[Stored records]
%%

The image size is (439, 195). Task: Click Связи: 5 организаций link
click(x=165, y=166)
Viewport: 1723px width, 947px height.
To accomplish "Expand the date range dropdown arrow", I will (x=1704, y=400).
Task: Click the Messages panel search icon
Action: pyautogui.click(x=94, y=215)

%%

Task to complete:
Reproduce each of the entries line for line, with no changes.

Solution to this task:
The image size is (439, 195). Task: Click Связи: 5 организаций link
click(x=165, y=166)
Viewport: 1723px width, 947px height.
To accomplish "Expand the date range dropdown arrow", I will (x=1704, y=400).
Task: Click the Messages panel search icon
Action: pyautogui.click(x=94, y=215)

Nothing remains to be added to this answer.